Sunday, 20 December 2015


The Drowning Man

Though I kept my rooms on
I'd given up all hope of an audience
when one day I was summoned.

It was like an interview in the womb
before being granted life.

He read what I'd brought without comment,
and then addressed me in the half-light:

"There is a drowning man in us all,"
he said,
"and like a man who never sleeps
he is driven mad by his own existence."

He said no more;
but then he'd said it all.

We never met again.
I did not expect we would.

And that's all I can remember,
except his eyes:
as if some prisoner inside him
was peering out through them at me.

I had only ever seen them in a mirror.

17 October 1986

This is the sixth of The Drowning Man Poems. Thirty years on I cannot think of a single change I might make to it. I have no idea where it came from but it’s one of those poems like ‘Common Denominator’ (#534) I can’t get over writing. I’m not an idiot. I know I have a facility with words. But every now and then I write a sentence or two and there’s this disconnect. I know I wrote them but I can’t imagine writing anything that good ever again nor can I figure out how I managed to write the words I’m looking at. Where did they come from? Was it the crazy guy I sometimes glimpse in the mirror who wrote them? Always a possibility.


PhilipH said...

Yes. Yes I like this one very much. I prefer it to #534 actually, though it matters not one jot nor tickle. Thanks.

Kass said...

While I like the allusion to children sobbing in #534, #600 is a quite perfectly complete expression of a struggle to understand mortality. Especially like " interview in the womb."

Jim Murdoch said...

Philip, I’m just pleased when anyone likes any of my poems.

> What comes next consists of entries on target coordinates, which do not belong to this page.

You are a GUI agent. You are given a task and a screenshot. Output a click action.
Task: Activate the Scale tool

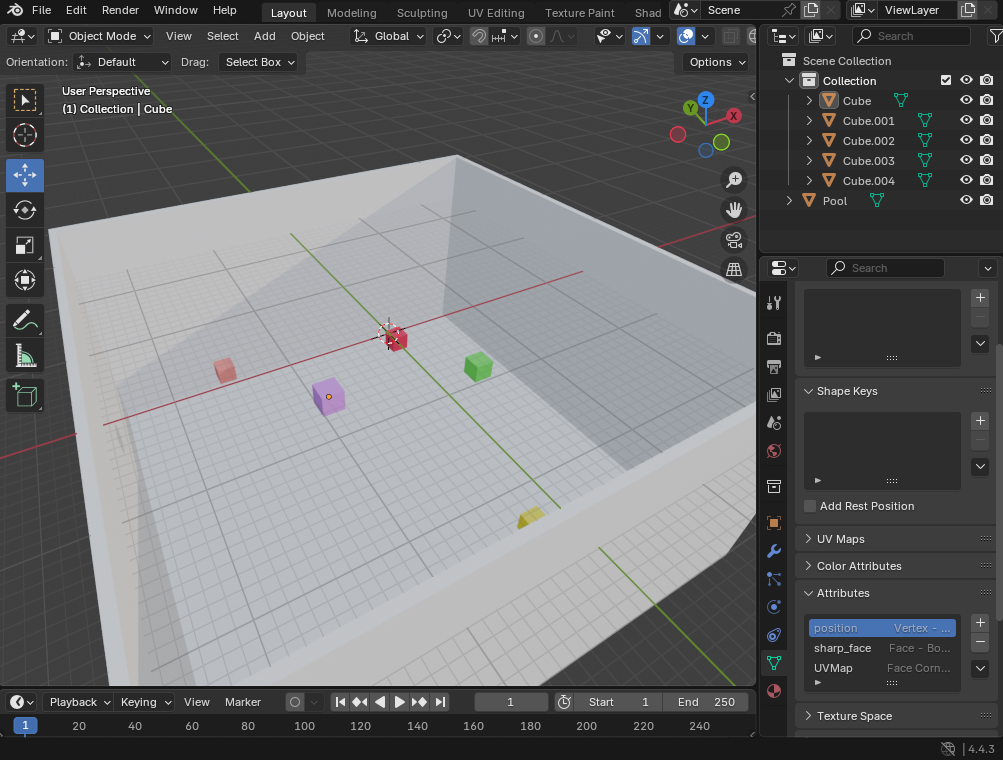pos(25,245)
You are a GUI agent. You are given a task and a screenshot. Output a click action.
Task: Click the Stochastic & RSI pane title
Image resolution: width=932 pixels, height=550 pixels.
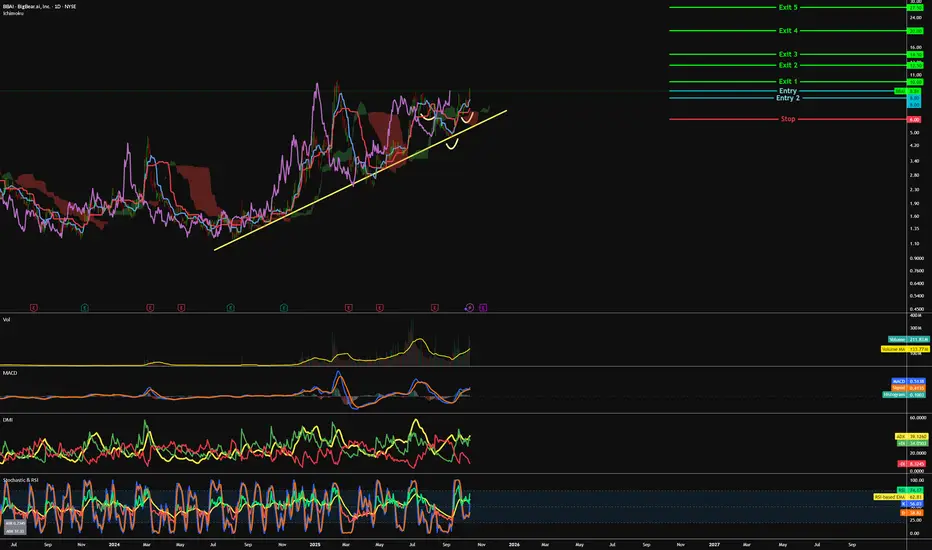click(21, 480)
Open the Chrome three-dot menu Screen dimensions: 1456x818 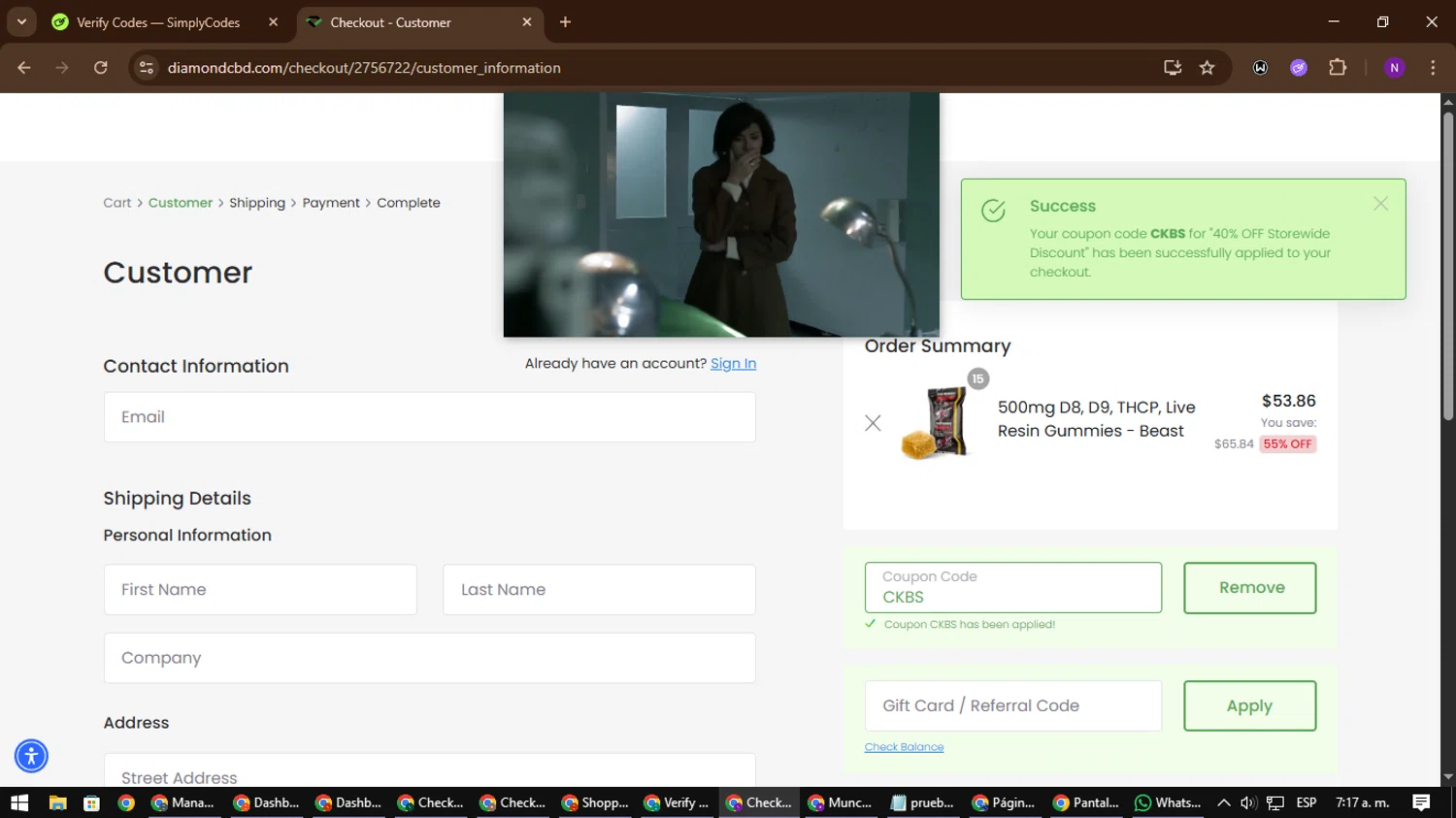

And, Kass, I’m glad you liked it too. I’m not sure that I see mortality as the issue her but I suppose it all depends on what you mean by ‘mortality’. The young always assume that in time the things that don’t make sense to them will come into focus. The older I get the more I realise that’s not a given. Writing a poem, a story or a novel is not like fitting a new tap or even a whole bathroom suite. How many ways can there possibly be to install a toilet bowl? But every time I put pen to paper it’s like I’m starting off anew. There’s absolutely no guarantee because I’ve done it before I’ll be able to do it again. I know I’ll probably be able to but I don’t get cocky. No one really grows up. Our bodies crumble about us and that provides a patina of maturity but that’s all it is. We get better at faking it.

Kass said...

"No one really grows up. Our bodies crumble about us and that provides a patina of maturity but that’s all it is. We get better at faking it." - Patty Patina loves this!